As a reminder, the national price of a service in Medicare is determined by three components, work, practice expense, and malpractice, which are then moderated by geographic location to produce the local values.
The rapid shift to telehealth within Medicare, including most recently coverage for mental health services by telephone, undoubtedly will affect — specifically, reduce — the cost of providing services. If a clinician or practice is able to set up even a state-of-the art videotherapy system for perhaps a few thousand dollars at most, or even have patients call them, overhead plummets. Undoubtedly many clinicians will begin to ask why they need a bricks and mortar location at all. This is precisely why teletherapy has been able to be lowballed in price when delivered from overseas, or by algorithm-based bots, or by those who maintain no physical practice presence and are at most marginally concerned about licensing (or competence).
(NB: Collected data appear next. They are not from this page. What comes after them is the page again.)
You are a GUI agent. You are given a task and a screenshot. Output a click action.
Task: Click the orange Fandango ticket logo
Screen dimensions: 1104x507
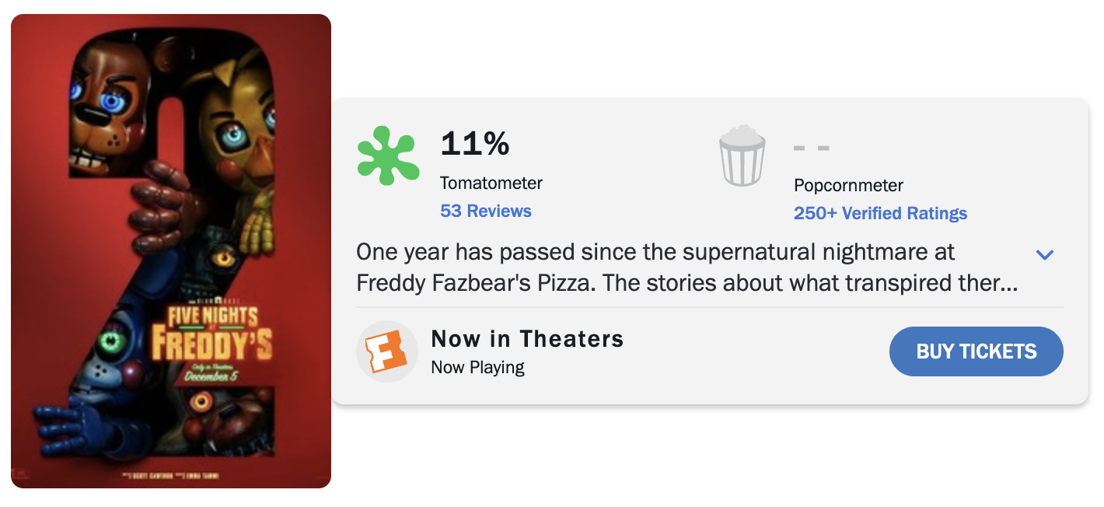tap(387, 351)
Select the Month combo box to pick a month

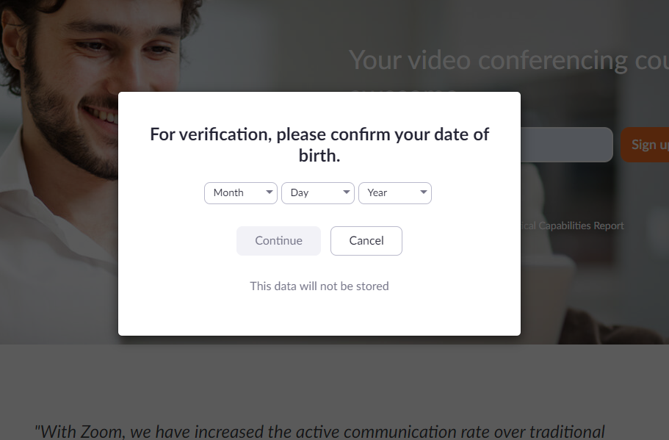click(x=240, y=192)

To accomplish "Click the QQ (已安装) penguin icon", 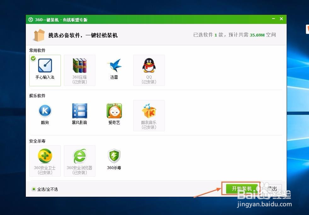I will tap(149, 66).
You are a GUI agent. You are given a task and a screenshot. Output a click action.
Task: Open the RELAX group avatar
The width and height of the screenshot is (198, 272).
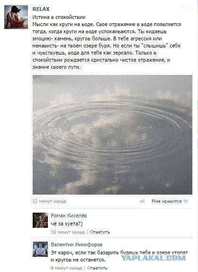tap(16, 17)
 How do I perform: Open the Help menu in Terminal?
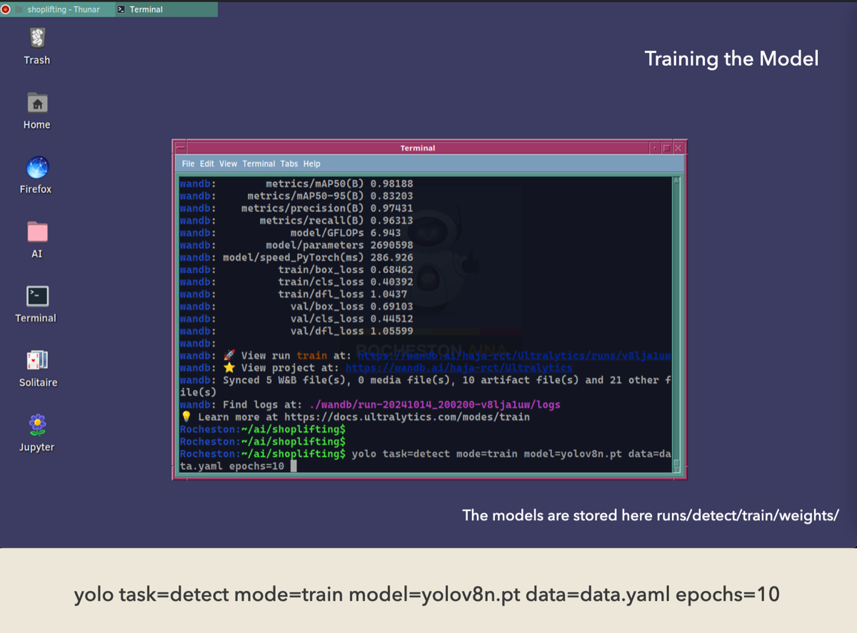click(312, 164)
It is widely believed commercial payers “follow” Medicare’s lead in setting prices. Given the apparent rapid shift to services by tele-media, it would seem highly likely that, should Medicare and commercial coverage and reimbursement for tele-treatment continue after the public health emergency, reduced costs of service delivery will be taken into account in pricing.
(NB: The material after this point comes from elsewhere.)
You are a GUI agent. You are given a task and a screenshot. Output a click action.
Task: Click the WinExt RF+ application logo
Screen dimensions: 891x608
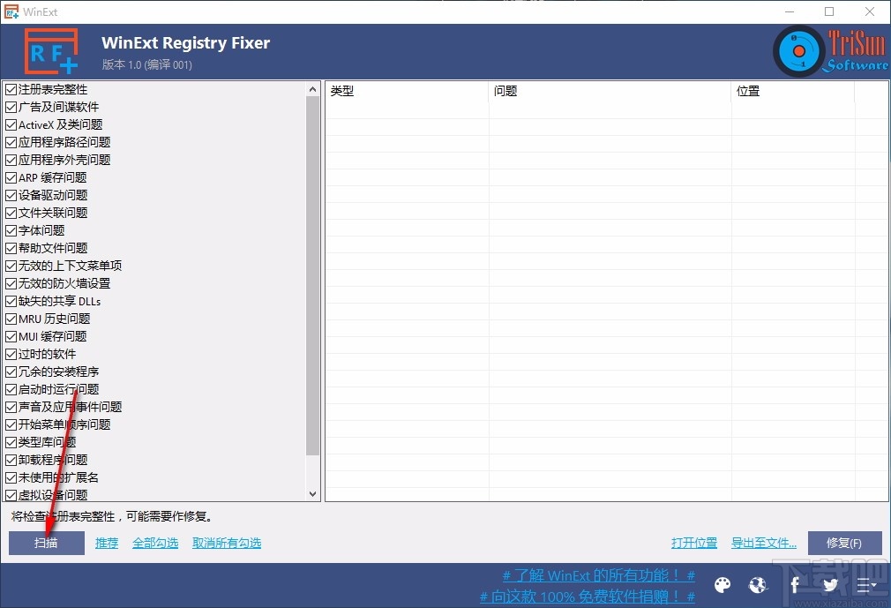pyautogui.click(x=50, y=50)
If anyone has a good rationale for why pricing should continue at the same levels as the cost of providing services in a physical office or other facility, it would be helpful to articulate that. I am doubtful there is a good rationale. Given what is known about the profit-taking motive of the commercial payer industry, and financial pressures on Medicare and Medicaid, it seems very likely that the reduced cost of service delivery is already being taken into account in future pricing.
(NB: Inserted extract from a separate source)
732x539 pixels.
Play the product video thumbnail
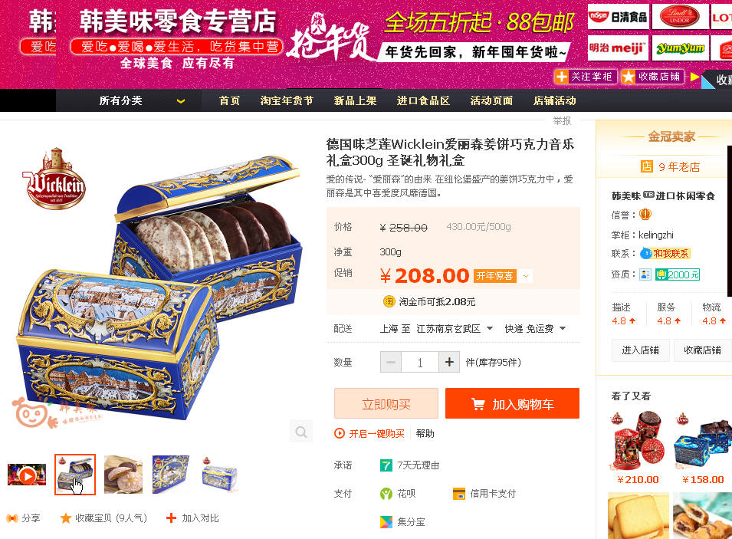point(27,475)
A 20% reduction in the national value of Medicare reimbursement for 60 minutes of psychotherapy could show a reduction from $141 in 2020, to $113 in 2021. A similar estimate is easily determined for all other mental health services.
Hoping for the best, there could be a two-tier pricing system (as there currently is for in-office versus other facility locations), for those providing services in office versus by tele-media. Would such a differential be sufficient for clinicians, particularly small group and solo practitioners, to consider sustaining a physical location from which to deliver services? Considering the lower cost of providing services by phone or from a home office and a PC with a webcam and internet, clinicians maintaing physical office locations could be priced out of the market.
There is a considerable and justifiable chorus of congratulations for the effective advocacy leading to the expansion of mental health service provision — indeed across the range of health services and professions — by tele-media. We need to be thoughtful about what the success will mean for “when this is over.”